EXERCISE DIRECTIONS: Lay out the entries from the line containing "Check the 'Taupunkt (°C)' field checkbox" through the line containing "will (x=82, y=886)." as a two-column CSV headed request and answer. Give one row per entry, with each value in its own quoted field and line breaks replaced by spaces.

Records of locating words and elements
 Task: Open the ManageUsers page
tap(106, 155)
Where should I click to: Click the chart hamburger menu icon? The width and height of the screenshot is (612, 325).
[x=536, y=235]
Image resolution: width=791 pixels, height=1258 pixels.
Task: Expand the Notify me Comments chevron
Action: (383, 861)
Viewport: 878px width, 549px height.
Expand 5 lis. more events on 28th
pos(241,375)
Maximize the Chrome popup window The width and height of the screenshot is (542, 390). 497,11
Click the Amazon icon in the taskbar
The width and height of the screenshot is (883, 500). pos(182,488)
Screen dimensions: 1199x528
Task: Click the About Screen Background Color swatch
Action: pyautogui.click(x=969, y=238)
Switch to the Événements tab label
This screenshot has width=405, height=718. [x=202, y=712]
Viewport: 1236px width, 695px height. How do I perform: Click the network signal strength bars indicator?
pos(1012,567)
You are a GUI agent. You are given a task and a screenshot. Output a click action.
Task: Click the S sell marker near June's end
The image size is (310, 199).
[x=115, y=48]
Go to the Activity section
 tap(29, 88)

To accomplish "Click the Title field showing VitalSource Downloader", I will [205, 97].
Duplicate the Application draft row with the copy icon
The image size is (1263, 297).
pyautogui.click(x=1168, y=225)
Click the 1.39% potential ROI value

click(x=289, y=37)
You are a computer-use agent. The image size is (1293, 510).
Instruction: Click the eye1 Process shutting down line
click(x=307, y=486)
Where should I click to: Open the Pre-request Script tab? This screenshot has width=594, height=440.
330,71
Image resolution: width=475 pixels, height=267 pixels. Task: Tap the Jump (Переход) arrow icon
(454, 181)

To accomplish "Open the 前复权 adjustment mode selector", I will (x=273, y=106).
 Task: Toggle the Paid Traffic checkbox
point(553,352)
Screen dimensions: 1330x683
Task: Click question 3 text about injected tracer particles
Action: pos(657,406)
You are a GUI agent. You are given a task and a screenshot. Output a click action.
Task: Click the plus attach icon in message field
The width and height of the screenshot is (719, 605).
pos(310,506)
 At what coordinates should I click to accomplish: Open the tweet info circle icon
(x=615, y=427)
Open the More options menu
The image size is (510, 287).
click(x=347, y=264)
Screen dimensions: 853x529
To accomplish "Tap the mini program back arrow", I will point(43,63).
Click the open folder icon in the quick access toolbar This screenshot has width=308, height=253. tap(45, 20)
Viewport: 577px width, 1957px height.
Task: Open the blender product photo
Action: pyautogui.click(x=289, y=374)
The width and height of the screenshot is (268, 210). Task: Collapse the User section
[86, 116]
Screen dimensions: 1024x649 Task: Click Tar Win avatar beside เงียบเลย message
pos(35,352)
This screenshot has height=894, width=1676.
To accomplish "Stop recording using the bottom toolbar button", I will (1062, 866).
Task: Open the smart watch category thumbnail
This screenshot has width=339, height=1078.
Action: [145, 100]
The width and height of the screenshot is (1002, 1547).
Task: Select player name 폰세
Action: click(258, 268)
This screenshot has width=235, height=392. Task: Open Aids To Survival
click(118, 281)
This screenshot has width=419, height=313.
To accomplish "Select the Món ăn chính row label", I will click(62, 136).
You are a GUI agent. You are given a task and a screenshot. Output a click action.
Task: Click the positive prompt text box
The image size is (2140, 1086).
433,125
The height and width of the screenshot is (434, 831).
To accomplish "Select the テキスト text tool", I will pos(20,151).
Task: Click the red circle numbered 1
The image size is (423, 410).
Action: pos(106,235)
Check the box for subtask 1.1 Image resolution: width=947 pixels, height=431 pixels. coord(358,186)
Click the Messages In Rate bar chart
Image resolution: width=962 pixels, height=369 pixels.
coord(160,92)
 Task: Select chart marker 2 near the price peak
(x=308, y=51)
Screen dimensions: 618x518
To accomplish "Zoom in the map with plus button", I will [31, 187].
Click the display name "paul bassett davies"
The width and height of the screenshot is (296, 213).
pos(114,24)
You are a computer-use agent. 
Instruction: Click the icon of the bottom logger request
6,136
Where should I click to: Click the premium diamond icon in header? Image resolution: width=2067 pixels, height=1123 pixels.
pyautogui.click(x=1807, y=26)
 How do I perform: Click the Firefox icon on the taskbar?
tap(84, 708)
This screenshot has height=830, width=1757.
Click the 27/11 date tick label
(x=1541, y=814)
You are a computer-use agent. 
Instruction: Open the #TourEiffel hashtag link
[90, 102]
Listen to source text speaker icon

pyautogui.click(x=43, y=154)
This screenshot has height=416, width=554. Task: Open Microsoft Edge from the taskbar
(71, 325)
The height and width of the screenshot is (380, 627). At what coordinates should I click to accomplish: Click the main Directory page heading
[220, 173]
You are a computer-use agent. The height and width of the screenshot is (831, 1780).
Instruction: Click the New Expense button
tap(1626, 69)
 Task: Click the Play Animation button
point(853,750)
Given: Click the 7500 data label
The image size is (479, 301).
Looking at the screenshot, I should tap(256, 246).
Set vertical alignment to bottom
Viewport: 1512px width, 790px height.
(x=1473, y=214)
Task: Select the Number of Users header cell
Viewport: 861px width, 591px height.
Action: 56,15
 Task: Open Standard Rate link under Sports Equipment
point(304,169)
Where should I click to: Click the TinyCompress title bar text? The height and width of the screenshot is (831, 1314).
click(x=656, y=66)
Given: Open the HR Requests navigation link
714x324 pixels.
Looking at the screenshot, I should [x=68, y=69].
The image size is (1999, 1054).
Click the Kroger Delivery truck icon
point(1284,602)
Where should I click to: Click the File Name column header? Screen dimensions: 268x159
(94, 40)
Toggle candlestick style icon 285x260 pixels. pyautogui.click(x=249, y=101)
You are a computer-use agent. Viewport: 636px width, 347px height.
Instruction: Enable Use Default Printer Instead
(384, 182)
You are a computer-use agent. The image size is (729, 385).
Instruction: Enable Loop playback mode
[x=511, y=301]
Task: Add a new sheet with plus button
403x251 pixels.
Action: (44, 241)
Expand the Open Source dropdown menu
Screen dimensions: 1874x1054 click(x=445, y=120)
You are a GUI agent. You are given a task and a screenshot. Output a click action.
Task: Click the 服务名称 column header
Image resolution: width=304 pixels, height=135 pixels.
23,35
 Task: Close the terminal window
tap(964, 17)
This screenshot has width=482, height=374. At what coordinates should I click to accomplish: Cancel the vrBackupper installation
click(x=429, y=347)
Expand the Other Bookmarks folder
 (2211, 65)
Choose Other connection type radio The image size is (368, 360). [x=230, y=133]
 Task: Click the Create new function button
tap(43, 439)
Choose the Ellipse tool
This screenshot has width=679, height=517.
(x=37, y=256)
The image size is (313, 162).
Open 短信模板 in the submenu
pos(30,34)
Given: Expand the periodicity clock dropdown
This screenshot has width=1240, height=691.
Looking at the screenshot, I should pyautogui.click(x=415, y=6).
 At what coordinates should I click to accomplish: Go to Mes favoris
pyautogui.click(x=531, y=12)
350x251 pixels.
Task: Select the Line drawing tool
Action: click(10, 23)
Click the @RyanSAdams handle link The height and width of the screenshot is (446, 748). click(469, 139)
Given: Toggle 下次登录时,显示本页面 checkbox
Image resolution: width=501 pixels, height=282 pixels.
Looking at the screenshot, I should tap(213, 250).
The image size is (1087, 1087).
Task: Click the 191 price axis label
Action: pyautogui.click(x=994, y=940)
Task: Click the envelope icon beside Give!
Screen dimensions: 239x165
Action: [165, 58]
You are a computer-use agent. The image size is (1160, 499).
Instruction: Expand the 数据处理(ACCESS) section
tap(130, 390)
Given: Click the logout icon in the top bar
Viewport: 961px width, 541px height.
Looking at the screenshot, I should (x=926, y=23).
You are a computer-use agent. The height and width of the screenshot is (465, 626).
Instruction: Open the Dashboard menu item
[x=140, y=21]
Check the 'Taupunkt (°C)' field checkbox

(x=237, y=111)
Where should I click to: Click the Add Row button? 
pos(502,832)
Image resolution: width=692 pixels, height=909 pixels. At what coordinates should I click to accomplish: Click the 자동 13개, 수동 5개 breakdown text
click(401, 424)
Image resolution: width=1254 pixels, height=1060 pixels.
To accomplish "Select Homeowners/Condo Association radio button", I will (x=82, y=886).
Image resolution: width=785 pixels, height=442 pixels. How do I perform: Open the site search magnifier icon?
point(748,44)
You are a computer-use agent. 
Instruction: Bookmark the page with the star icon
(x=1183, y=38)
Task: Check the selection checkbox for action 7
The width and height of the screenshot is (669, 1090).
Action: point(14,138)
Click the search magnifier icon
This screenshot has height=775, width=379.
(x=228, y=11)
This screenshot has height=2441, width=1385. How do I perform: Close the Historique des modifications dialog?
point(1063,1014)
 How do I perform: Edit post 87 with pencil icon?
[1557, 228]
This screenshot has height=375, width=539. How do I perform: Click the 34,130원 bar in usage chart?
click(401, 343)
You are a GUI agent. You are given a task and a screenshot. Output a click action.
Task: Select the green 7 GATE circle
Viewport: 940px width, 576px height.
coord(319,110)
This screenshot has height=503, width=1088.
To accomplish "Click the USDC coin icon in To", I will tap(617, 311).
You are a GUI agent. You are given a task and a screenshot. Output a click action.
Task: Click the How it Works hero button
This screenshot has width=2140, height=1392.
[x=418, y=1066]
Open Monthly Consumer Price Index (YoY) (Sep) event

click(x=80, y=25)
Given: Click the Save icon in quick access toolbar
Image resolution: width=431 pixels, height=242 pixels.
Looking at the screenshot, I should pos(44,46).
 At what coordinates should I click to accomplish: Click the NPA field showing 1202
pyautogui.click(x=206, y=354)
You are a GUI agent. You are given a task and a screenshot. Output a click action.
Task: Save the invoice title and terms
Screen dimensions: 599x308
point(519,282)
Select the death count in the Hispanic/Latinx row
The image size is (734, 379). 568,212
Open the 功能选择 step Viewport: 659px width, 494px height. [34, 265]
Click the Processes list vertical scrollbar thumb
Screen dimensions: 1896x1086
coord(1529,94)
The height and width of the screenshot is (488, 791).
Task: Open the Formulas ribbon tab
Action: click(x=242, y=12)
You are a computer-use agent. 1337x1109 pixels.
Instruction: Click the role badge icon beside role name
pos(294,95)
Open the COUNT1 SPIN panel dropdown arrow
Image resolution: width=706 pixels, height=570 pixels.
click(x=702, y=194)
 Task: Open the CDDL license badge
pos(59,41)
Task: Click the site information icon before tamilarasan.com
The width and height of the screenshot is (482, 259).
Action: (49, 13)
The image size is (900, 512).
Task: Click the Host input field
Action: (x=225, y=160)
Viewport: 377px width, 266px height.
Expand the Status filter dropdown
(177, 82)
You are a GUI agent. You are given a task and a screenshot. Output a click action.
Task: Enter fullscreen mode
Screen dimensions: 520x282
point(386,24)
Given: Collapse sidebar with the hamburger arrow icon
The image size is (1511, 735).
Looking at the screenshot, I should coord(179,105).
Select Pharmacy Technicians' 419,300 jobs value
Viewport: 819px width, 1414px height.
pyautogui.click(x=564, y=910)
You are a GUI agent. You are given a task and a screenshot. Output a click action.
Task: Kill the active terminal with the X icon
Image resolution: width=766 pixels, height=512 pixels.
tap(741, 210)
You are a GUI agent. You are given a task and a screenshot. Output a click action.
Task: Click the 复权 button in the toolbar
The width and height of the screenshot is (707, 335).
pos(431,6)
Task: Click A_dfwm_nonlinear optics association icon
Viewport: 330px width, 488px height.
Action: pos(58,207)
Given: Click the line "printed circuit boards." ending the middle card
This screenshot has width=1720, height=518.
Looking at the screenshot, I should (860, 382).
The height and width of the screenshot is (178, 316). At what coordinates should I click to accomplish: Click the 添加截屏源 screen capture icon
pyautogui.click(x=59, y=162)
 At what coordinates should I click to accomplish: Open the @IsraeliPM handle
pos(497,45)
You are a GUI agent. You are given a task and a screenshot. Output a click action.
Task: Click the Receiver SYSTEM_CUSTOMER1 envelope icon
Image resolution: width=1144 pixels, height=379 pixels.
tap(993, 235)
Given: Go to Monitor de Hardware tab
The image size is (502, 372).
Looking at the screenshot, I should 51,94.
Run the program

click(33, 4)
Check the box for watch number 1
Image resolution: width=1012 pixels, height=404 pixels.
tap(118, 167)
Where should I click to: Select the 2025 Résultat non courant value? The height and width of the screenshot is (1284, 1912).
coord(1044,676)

OUTPUT:
request,answer
"Check the 'Taupunkt (°C)' field checkbox","(x=237, y=111)"
"Where should I click to: Click the Add Row button?","pos(502,832)"
"Image resolution: width=692 pixels, height=909 pixels. At what coordinates should I click to accomplish: Click the 자동 13개, 수동 5개 breakdown text","click(401, 424)"
"Image resolution: width=1254 pixels, height=1060 pixels. To accomplish ""Select Homeowners/Condo Association radio button"",","I will (x=82, y=886)."